In these sectors, India produces and India consumes its own production. But in recent years, the prosperity of India's burgeoning middle class has been provided by the services sector. The technology boom, of which the software and data services industries are a highly visible part, is largely tied to demand in the rich industrialised nations that now face an economic slow-down. Reduced demand in the U.S. and western Europe will almost certainly affect both the employment and incomes of India's middle class.
Pakistan's coming socio-economic crisis is potentially even more serious. According to economist Omar Noman, investment has been declining, falling from 14.5 per cent of GDP in 2000-2001 to 12.2 per cent in 2002-2003 largely because of the conflict situations Pakistan finds itself in, namely Kashmir and domestic strife. Poverty is consistently increasing.
The number of poor households in Pakistan has risen from 18 per cent of the total in 1987 to 34 per cent in 2000. There are no authentic figures for unemployment but in the absence of investment, it is safe to assume that new jobs are not being created. Instead, ever-larger numbers of young people are joining the ranks of the unemployed or underemployed.

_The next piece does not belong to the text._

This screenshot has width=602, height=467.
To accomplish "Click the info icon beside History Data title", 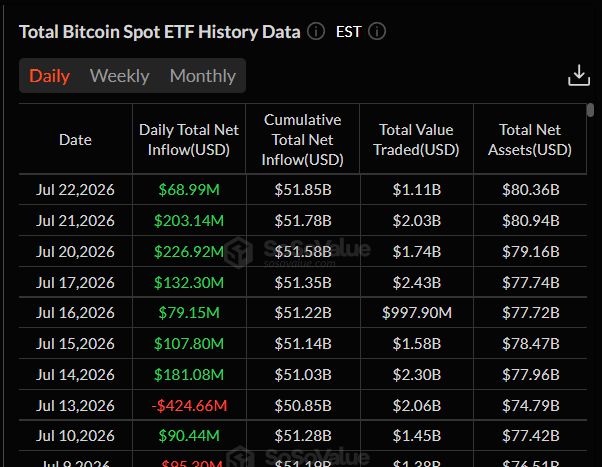I will click(x=316, y=31).
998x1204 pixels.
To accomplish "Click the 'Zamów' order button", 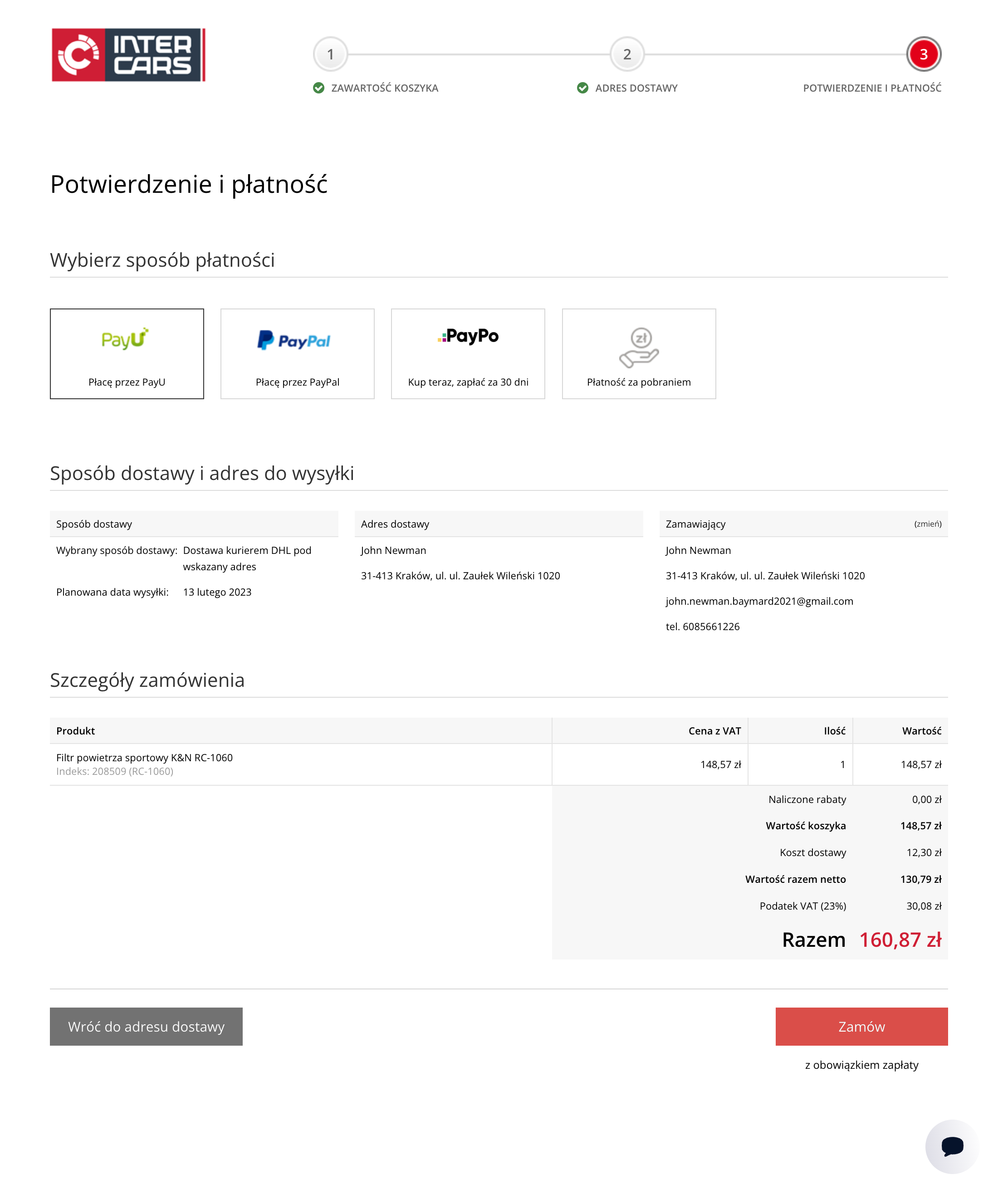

The scenario for lower global growth will clearly hurt Pakistan even if all the concessional financial flows continue, something that is unlikely in any case. Pakistan's exports are dependent on one agricultural crop - cotton - that also serves as raw material for the low technology export - textiles.
The global low growth scenario is likely to cause a decline in global demand for Pakistani goods. Prices are also unlikely to hold. Pakistan's expatriate workers are likely to return home in large numbers from western countries as a result of crackdowns on illegal immigration, and from the Middle East because of depressed economies as well as the war in Iraq. This in turn will create a dual problem: decline in worker remittances that currently provide a foreign exchange earnings cushion and further enlargement of the ranks of the unemployed.
Pakistan's Islamic political parties are likely to take advantage of the disaffection that growing poverty and shrinking opportunities are already generating. Over the past few years, the military leadership has pressured secular political parties with charges of corruption, leaving the Islamists as the only voice of the poor.
The Islamists won large numbers of seats in parliamentary elections last year in an election marked by a low turnout and the military's strategy of keeping the mainstream parties out. The depressive economic scenario will continue to help militant groups in finding recruits for Jihad, both in Kashmir and globally.
Disenchantment with established order might even help groups such as Al Qaida to find sanctuary among an increasingly religious under-class. Pakistan's poor turn to religion in hard times and distorted versions of religion are no exception.
Calculated policy
India's relative economic health could encourage anti-Pakistan hardliners in New Delhi to try and "spend Pakistan into the ground" - a calculated policy of increasing the cost of military competition to the point where Pakistan's economy collapses completely.
India is already turning increasingly towards Hindu nationalism, which is further aggravating ties with Pakistan. Inadequately performing economies in South Asia also create the risk of India and Pakistan externalising the resentments of their people.
Instead of allowing such frightening prospects manifest themselves as reality,
both need to start looking at ways to minimise the unsettling effects of the
global economic turndown on South Asia's precarious political and social balance.